Work required: Images are to be dropped; everything else in the entries below must be copied exactly.

Record excerpts:

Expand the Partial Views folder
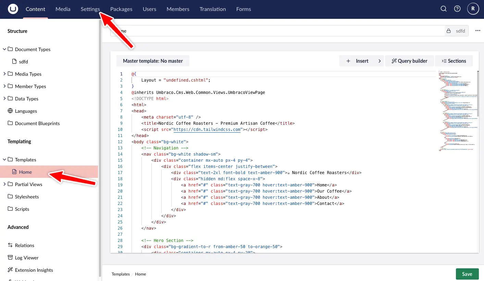 (x=4, y=184)
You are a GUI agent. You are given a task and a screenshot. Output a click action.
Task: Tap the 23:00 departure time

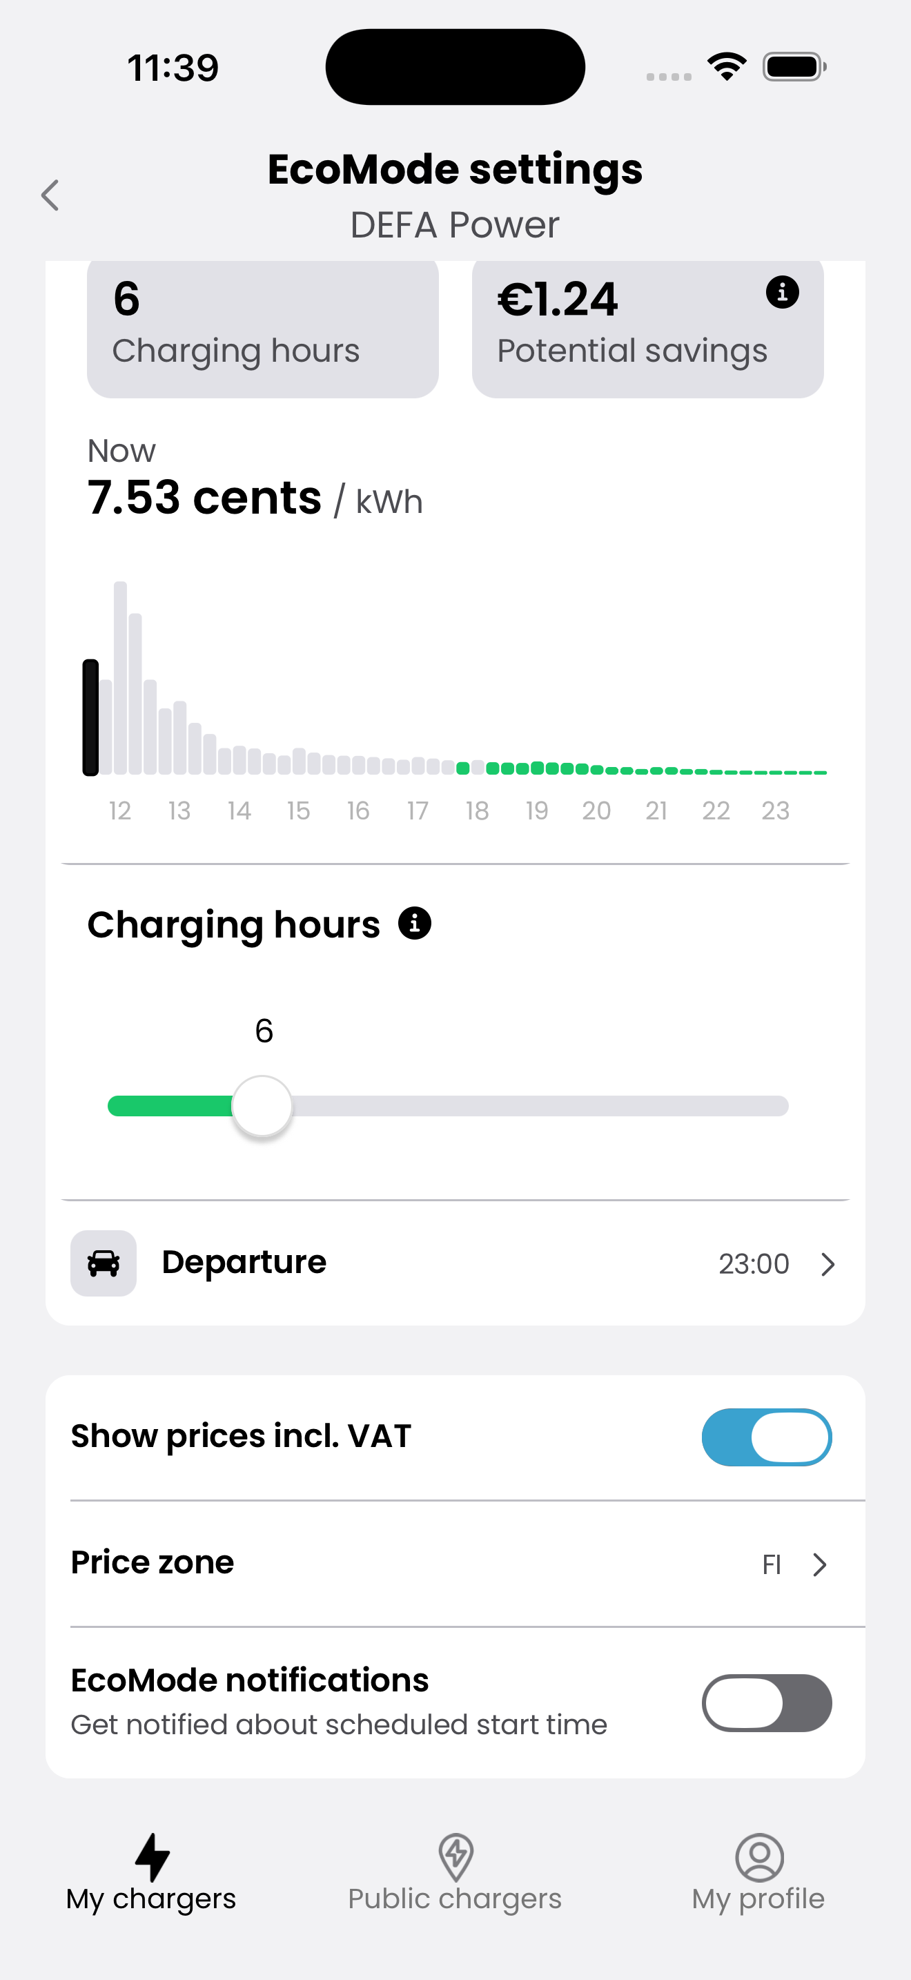coord(754,1264)
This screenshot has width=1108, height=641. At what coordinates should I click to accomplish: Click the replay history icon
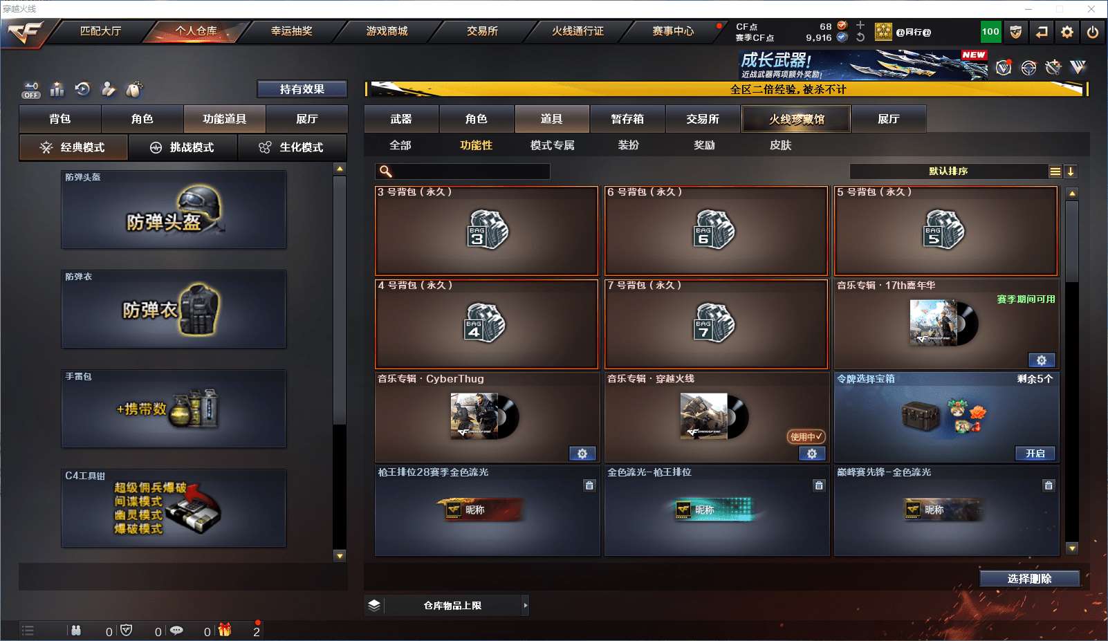82,89
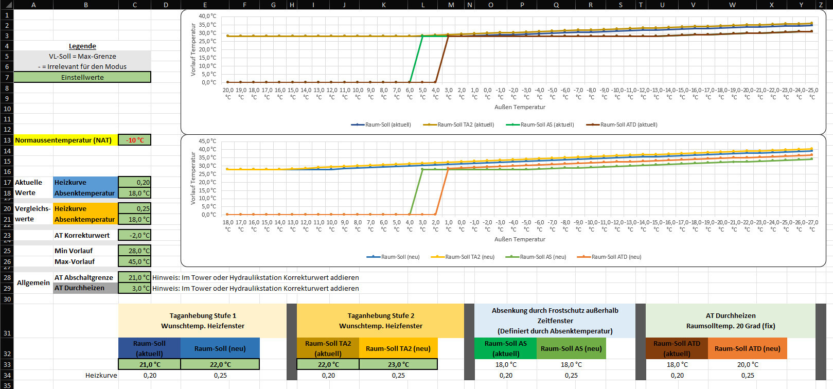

Answer section:
Expand the Partial Views folder
 (x=4, y=184)
You are a GUI agent. You are given a task and a screenshot. Output a click action.
Task: Tap the 23:00 departure time

coord(754,1264)
This screenshot has width=1108, height=641. At what coordinates should I click to accomplish: Click the replay history icon
82,89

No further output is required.